■ Details opdracht:
Geef alstublieft bij elke bewering aan of die overeenkomt met de tekst over de GeDIK-aanpak, met ja of nee en een letterlijk citaat van de woorden uit de tekst die de doorslag geven. 1. Een voedselpakket is bedoeld als tijdelijke noodoplossing voor hooguit drie jaar. 2. Het project voor klanten van de voedselbank is in 2019 gestart. 3. Binnen de aanpak wordt per periode gefocust op vijf doelgroepen.

GeDIK staat voor gebiedsgericht, doelgroepgericht, integraal en klein. Bedoeling is om op een integrale en kleinschalige manier een bijdrage te leveren aan het bestrijden van armoede.

Gebiedsgericht en doelgroepgericht

Binnen de GeDIK-aanpak wordt telkens gedurende een bepaalde periode gefocust op drie doelgroepen in drie specifieke gebieden. De verschillende kenmerken van de doelgroepen vragen om verschillende werkwijzen. Maatwerk is daarom van groot belang.

Integraal

De aanpak richt zich op meerdere leefgebieden van de deelnemers en er wordt nauw samengewerkt met andere organisaties. Formele en informele organisaties en stedelijke en lokale programma’s van het stadsdeel spelen hierin een rol. Een goede samenwerking tussen de overheid en hulp- en dienstverlenende organisaties is onmisbaar voor de effectiviteit van de aanpak.

Klein

Doordat de groepen bewust klein worden gehouden kunnen de medewerkers -de ketenregisseurs- de hulpverlening flexibel houden. De aanpak gaat verder met wat werkt, maar stopt ook snel met wat niet werkt.

(6)

5

2. Project voor klanten van de voedselbank

Vanuit het overleg met de gebiedsteams wordt bepaald welke kwetsbare groepen extra aandacht nodig hebben. Op basis van dit overleg en van signalen die GeDik zelf heeft opgevangen, is de doelgroep

‘klanten van de voedselbank’ geselecteerd voor de GeDik-aanpak. Het project is gestart in oktober 2018.

2.1 Aanleiding voor het project

Volgens cijfers van de voedselbank ontvingen in 2018 in Zuidoost 289 huishoudens een voedselpakket.

Omgerekend gaat het om 829 bewoners waarvan 346 kinderen. Klanten van de voedselbank zijn de allerarmsten van de GeDIK-aanpak en vaak leven ze al jaren in armoede. Zij hebben niet alleen een minimuminkomen maar ook schulden. Het ontvangen van een voedselpakket is bedoeld als een tijdelijke noodoplossing voor de duur van maximaal 3 jaar. Een deel van de klanten ontvangt echter al meer dan drie jaar een pakket, doordat het hen niet is gelukt om hulp te vinden voor hun (financiële) problemen. Dat vinden zowel het stadsdeel als de voedselbank niet wenselijk en ze streven er daarom naar het aantal mensen dat (te) lang gebruik maakt van de voedselbank te verlagen.

2.2 Doelgroep

Het project is erop ingericht dat 40 klanten van de voedselbank meedoen met de GeDIK-aanpak.

[Records uit een verzameling]
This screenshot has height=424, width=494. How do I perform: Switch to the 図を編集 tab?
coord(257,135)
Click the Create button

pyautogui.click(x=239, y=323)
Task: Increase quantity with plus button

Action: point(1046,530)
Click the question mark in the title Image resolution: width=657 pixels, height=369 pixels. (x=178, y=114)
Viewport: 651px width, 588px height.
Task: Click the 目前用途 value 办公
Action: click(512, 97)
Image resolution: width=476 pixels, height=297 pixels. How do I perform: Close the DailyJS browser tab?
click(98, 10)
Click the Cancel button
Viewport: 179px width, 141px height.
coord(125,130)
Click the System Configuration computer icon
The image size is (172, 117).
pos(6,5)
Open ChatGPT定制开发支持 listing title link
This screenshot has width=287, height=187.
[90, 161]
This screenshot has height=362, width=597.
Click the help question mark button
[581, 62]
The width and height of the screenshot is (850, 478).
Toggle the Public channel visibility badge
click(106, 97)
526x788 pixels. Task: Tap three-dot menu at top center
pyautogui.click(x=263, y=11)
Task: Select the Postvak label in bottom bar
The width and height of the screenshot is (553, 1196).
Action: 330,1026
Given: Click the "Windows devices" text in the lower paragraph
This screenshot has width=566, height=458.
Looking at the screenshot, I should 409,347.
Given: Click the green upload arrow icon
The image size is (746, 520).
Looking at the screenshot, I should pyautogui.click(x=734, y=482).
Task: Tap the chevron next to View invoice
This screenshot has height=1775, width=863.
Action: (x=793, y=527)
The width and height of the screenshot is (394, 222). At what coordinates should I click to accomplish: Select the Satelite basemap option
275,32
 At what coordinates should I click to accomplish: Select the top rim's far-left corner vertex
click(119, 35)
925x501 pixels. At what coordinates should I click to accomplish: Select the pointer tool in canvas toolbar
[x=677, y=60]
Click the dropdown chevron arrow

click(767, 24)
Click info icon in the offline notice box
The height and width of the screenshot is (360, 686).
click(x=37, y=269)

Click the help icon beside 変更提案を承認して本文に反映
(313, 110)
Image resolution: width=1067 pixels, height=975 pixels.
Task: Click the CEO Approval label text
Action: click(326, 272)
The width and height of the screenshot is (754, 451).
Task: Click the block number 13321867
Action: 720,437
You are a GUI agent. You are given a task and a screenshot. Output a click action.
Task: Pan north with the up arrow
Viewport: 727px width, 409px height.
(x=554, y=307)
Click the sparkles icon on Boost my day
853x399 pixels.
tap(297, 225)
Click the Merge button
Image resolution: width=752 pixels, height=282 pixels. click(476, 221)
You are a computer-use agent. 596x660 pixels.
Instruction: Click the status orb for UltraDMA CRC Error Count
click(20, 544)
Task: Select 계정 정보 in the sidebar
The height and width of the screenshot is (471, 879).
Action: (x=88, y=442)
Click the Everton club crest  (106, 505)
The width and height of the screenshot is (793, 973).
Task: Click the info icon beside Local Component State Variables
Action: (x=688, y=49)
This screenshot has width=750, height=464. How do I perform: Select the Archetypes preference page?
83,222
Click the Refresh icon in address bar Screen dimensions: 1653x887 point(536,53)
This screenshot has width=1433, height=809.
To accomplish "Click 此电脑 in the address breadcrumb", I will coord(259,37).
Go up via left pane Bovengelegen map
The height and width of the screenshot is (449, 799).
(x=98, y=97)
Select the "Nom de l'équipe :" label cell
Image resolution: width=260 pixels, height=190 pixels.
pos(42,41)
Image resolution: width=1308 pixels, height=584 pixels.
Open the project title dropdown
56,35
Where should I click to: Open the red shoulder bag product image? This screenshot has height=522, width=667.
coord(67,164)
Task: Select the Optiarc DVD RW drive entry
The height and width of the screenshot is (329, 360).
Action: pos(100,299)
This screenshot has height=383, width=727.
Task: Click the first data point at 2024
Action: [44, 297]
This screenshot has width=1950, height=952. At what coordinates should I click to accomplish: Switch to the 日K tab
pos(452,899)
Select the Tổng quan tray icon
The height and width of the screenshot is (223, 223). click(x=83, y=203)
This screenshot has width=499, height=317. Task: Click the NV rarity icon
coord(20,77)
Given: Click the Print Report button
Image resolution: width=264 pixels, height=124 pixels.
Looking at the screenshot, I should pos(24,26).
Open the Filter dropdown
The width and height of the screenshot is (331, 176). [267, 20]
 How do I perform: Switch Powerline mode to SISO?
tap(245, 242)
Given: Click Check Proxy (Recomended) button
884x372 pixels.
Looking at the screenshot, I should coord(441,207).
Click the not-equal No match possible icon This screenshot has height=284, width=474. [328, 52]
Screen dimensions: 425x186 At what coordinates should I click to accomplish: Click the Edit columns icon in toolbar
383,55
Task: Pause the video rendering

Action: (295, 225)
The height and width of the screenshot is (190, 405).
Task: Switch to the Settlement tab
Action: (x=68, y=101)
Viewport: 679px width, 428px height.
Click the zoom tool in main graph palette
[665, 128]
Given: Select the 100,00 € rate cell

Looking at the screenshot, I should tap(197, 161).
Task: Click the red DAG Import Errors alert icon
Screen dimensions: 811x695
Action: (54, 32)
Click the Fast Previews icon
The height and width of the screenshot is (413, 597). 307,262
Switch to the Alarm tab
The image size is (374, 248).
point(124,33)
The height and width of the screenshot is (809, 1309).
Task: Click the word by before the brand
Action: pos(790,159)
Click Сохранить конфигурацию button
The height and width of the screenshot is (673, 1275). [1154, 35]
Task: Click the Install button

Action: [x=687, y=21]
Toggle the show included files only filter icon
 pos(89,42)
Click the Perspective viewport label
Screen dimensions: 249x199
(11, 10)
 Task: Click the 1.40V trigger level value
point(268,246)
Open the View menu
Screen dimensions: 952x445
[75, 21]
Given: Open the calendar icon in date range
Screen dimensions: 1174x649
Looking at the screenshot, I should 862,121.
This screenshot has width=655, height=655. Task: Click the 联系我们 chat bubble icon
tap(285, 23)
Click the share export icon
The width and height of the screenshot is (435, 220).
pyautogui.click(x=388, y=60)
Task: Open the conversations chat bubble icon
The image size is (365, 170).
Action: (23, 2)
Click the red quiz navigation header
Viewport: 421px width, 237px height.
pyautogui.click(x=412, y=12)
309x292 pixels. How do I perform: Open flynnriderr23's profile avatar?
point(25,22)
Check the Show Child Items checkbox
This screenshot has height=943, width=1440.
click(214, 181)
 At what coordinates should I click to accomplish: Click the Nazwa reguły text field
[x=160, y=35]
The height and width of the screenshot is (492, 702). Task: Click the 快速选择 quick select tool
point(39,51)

■ Volledig antwoord:
1. Ja: "Het ontvangen van een voedselpakket is bedoeld als een tijdelijke noodoplossing voor de duur van maximaal 3 jaar."
2. Nee: "Het project is gestart in oktober 2018."
3. Nee: "gedurende een bepaalde periode gefocust op drie doelgroepen in drie specifieke gebieden"